Ленин подошел к смущенно улыбавшемуся Дубровинскому и надел ему на шею свой шарф:
— Вот так еще куда ни шло.
Когда ушел Дубровинский, Владимир Ильич разговорился с Бахчановым и, между прочим, сказал:
— Вы славно повоевали, многое пережили и обогатили свой организаторский опыт как один из военных работников нашей партии. Я думаю, что именно таким, как вы, придется вести народные массы в решающую битву. Но это в будущем. А пока…
— Видимо, нас еще судьбы безвестные ждут, Владимир Ильич.
Ленин сверкнул глазами:
— Едва ли безвестные. Во всяком случае, пока надо опять залезать в подполье.
Временное отступление революции его не пугало. Не смущал и вой черносотенных "зубров" во вновь открытой Третьей думе. Он считал, что чем больше свирепствует реакция, тем больше, в сущности, задерживает она неизбежное экономическое развитие, тем успешнее готовит более широкий подъем демократического движения.
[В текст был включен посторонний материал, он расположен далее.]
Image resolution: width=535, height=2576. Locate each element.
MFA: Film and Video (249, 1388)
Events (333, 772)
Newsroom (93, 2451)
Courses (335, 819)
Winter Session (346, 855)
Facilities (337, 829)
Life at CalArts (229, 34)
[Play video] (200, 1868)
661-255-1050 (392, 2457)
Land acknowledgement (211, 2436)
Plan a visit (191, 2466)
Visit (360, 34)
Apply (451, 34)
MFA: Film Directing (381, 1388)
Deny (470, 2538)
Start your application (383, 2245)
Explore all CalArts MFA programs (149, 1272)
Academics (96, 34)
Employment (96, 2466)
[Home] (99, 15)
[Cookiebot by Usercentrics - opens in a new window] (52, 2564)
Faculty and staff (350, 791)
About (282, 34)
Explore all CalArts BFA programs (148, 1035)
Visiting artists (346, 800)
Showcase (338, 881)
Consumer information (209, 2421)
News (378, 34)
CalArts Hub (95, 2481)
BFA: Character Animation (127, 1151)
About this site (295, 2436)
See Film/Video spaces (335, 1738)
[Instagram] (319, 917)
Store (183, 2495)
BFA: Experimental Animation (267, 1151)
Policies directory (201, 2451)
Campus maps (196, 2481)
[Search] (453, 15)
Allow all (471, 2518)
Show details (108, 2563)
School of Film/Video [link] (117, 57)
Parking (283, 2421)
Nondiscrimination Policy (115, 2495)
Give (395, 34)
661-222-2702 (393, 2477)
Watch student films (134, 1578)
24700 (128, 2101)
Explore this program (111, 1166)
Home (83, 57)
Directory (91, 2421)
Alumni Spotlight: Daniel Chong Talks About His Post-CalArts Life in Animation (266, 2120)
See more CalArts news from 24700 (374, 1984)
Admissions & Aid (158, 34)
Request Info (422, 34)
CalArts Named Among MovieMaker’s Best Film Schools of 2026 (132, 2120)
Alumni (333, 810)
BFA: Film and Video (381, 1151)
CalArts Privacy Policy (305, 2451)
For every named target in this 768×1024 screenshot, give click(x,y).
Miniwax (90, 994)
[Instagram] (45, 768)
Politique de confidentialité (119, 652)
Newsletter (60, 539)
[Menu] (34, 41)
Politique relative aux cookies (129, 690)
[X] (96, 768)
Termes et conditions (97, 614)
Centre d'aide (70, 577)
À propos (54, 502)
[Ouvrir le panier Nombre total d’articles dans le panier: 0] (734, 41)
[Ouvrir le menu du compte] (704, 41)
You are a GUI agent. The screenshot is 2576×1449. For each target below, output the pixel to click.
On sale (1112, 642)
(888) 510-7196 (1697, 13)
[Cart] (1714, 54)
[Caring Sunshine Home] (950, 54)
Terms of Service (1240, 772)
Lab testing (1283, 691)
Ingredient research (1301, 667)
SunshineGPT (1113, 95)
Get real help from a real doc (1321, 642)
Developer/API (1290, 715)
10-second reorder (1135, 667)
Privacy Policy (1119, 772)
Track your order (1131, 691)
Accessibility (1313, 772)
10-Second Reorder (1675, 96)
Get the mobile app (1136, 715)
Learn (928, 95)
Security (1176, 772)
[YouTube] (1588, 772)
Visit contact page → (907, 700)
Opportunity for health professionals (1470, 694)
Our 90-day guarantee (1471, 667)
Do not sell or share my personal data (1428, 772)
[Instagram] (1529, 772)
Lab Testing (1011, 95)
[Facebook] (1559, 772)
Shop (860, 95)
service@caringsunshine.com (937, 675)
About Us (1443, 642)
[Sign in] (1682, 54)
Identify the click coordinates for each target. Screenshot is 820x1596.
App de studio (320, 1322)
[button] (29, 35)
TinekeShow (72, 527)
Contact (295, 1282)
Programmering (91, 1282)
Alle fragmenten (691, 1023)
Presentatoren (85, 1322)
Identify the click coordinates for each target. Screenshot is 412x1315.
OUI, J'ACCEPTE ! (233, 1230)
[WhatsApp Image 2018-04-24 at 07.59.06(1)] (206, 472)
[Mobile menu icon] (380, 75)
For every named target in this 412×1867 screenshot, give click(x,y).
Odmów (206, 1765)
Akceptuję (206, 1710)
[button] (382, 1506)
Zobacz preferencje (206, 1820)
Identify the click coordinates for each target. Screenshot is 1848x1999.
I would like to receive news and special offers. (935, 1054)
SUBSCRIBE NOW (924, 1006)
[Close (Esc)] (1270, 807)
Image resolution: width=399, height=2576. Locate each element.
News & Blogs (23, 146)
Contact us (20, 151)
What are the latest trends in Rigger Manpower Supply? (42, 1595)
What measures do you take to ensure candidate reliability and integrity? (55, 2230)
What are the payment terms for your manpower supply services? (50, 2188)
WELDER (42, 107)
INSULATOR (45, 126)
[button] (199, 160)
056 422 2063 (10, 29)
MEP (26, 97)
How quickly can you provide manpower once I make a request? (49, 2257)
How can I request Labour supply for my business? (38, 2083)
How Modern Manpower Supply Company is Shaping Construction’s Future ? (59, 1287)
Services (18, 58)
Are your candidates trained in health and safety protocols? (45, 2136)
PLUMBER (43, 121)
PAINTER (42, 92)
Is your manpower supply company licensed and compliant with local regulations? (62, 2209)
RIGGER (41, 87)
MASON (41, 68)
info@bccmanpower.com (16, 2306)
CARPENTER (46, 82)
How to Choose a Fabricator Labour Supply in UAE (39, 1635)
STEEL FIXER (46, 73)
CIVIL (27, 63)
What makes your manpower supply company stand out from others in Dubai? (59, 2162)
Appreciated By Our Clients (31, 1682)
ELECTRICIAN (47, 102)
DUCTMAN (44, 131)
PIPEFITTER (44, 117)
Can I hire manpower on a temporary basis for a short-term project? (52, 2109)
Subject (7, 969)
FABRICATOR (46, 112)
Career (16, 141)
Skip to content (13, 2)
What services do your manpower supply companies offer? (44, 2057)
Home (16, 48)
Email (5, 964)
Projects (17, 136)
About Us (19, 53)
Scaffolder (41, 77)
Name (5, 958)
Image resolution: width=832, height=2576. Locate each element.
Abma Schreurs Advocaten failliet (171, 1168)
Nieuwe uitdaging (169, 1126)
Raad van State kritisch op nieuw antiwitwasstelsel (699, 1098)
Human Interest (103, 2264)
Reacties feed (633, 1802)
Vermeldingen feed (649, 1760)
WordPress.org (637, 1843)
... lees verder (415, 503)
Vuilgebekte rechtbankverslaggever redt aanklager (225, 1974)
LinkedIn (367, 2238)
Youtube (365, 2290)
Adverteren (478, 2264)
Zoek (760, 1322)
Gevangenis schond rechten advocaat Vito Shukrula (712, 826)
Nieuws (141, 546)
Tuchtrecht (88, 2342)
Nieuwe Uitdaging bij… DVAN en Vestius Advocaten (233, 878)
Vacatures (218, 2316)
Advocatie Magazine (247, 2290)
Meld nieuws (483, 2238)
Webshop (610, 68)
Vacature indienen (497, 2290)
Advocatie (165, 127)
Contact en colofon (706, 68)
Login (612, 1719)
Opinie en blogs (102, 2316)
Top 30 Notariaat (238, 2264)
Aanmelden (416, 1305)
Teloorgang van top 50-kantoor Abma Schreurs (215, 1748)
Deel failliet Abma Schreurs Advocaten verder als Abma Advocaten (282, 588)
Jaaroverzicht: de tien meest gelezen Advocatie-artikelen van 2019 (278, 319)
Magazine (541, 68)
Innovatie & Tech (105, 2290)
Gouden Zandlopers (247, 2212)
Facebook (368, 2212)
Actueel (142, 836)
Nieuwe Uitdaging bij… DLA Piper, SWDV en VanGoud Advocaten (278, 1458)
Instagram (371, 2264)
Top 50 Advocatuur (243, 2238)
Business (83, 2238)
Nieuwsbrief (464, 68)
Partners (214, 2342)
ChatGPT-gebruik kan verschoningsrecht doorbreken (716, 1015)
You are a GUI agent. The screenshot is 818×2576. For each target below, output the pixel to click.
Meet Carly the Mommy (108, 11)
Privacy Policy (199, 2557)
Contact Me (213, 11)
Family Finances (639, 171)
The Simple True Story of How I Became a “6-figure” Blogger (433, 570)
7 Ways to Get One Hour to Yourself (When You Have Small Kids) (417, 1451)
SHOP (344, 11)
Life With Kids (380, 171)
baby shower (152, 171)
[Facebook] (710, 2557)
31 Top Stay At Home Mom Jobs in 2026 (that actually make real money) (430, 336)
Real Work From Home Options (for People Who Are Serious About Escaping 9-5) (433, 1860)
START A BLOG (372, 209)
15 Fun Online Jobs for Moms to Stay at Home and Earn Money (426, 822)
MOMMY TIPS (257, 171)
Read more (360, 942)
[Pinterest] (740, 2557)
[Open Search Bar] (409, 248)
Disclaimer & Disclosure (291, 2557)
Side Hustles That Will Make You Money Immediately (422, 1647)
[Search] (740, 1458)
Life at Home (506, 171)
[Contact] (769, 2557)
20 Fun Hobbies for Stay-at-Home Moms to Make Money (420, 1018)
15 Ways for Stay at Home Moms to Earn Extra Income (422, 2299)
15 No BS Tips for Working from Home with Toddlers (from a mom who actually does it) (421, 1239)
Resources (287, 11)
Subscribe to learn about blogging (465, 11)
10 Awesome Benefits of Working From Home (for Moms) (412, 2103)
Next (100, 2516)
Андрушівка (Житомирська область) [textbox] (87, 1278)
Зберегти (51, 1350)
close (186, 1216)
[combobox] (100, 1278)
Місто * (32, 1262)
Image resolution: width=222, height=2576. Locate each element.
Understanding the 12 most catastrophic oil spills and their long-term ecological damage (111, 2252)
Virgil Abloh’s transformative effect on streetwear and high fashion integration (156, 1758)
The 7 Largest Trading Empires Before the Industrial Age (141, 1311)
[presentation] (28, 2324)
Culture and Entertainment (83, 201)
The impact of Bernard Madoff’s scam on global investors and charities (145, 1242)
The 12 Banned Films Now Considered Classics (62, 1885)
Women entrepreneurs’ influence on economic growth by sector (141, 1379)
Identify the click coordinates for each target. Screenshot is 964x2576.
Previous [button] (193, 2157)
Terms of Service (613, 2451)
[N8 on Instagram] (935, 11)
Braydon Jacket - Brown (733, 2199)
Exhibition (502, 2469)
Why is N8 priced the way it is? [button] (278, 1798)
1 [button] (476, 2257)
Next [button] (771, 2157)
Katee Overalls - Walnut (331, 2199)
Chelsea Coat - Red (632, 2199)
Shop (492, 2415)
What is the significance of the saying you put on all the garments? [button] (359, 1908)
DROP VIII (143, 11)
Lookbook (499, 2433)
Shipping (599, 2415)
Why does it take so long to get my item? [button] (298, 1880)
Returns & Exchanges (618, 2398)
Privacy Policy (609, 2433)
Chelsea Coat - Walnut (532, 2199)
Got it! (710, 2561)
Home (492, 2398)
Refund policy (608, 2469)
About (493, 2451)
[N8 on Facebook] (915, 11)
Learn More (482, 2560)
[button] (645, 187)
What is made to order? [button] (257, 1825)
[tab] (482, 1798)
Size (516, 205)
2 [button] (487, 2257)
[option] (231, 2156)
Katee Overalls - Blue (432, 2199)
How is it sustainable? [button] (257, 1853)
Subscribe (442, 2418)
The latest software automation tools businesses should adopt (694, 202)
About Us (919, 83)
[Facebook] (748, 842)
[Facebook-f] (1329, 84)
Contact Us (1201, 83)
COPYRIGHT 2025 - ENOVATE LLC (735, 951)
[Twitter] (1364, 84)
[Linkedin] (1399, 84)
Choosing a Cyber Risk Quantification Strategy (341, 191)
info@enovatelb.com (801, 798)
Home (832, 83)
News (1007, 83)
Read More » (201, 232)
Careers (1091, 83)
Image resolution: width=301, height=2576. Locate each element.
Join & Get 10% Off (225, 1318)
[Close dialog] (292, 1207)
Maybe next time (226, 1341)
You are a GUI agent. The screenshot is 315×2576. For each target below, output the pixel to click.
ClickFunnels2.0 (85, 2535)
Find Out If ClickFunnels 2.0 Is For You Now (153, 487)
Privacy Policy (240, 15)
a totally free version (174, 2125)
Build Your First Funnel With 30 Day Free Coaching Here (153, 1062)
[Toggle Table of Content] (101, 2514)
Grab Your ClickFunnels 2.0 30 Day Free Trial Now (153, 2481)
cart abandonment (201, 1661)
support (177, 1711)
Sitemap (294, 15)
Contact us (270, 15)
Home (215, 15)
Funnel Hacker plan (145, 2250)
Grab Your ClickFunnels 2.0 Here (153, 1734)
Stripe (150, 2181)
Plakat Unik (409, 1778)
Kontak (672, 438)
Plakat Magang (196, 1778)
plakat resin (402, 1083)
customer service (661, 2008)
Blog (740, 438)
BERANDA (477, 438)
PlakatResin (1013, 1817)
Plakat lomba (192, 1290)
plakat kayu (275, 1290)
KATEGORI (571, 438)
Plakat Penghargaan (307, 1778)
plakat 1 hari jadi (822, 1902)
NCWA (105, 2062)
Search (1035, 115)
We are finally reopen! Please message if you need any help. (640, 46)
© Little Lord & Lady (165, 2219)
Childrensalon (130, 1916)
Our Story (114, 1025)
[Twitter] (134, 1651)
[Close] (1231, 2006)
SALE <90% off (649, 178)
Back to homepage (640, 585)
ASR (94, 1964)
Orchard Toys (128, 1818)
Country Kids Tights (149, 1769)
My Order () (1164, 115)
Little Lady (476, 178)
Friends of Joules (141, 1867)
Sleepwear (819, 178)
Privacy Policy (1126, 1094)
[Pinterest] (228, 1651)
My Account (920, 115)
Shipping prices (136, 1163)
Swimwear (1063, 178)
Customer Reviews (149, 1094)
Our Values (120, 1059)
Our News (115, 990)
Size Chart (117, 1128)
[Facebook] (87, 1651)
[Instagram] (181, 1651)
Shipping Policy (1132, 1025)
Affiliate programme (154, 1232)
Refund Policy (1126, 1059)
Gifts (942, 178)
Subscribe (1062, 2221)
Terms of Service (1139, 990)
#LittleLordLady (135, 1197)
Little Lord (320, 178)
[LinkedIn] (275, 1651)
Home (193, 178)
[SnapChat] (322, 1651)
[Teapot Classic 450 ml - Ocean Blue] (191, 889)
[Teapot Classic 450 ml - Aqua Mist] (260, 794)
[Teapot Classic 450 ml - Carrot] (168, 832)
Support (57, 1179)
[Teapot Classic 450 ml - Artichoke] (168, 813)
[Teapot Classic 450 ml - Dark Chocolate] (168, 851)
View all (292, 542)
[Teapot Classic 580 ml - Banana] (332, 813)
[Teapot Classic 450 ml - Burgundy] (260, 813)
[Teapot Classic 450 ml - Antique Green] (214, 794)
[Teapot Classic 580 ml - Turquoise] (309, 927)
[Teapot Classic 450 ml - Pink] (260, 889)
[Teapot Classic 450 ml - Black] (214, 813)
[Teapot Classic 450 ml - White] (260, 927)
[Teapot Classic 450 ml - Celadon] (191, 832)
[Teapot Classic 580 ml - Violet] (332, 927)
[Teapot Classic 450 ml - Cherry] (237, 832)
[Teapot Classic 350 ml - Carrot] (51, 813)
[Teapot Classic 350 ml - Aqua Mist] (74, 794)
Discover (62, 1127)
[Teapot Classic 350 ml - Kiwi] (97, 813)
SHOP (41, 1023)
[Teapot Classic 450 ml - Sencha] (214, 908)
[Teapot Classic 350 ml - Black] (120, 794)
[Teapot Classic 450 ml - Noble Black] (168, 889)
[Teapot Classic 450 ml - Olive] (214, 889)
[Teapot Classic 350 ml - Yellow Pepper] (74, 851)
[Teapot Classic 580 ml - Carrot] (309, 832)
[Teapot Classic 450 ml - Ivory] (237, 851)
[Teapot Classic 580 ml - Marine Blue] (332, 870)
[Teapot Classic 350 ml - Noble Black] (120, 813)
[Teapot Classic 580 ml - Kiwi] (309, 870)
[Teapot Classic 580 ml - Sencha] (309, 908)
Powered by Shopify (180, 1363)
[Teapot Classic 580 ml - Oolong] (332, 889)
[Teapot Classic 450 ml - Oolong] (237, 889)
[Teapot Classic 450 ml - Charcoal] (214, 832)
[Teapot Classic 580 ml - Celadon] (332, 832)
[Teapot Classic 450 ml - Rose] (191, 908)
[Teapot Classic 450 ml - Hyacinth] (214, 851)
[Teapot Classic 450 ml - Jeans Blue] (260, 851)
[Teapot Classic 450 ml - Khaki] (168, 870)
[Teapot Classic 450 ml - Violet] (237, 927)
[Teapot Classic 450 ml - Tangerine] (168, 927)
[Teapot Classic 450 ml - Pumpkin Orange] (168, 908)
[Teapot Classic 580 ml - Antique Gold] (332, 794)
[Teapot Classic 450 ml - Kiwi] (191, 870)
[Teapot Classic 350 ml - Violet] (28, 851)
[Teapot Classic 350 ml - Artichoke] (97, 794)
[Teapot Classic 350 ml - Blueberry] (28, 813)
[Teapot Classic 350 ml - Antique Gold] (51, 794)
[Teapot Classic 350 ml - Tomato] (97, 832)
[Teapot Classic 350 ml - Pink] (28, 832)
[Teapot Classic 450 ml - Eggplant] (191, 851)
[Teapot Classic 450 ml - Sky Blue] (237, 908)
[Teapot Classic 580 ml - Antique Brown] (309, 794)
— Пусть себе воют реакционеры и посылают по нашему адресу всяческую брань. Это только радует нас. Всегда в таких случаях уместно вспомнить прекрасные слова Некрасова:
Скрипнула дверь, и, отряхивая у порога снег, вошел запыхавшийся Дубровинский. Он принес ответ рыбака. Проводник пойдет к острову. Но путь, по его мнению, очень плох. И если бы можно было подождать денька три, мороз упрочил бы ледовый покров. Но об отсрочке, конечно, и думать нечего. Столыпинская полиция проявляет бешеную энергию. Обыски идут уже не только ночами, но и средь бела дня.
Владимир Ильич упаковал книги, рукописи, выпил на ходу стакан горячего чая и стал одеваться. Дубровинский с Бахчановым вышли на крыльцо и прислушались. Тишина сейчас казалась напряженной. Скрывая свое волнение, Дубровинский сказал:
— Они чуют, что наш вождь где-то здесь. Но в каком точно месте, не знают. И нам, чтобы не опоздать, нужно время считать уже не на часы, а на минуты. — Справившись с трудным болезненным кашлем, продолжал: — И дорога, по которой Ильичу приходятся уходить, что-то мало внушает мне доверия. Сам крестьянин ей не доверяет, и даже малость подвыпил.
— Чертовская обстановка, — согласился Бахчанов. — Можно еще уйти от самой опытной ищейки, но едва ли можно выкарабкаться, провалившись в воду где-нибудь далеко от берега. Но знаешь что? Если проводник не гарантирует полной безопасности, не пойти ли с ним мне?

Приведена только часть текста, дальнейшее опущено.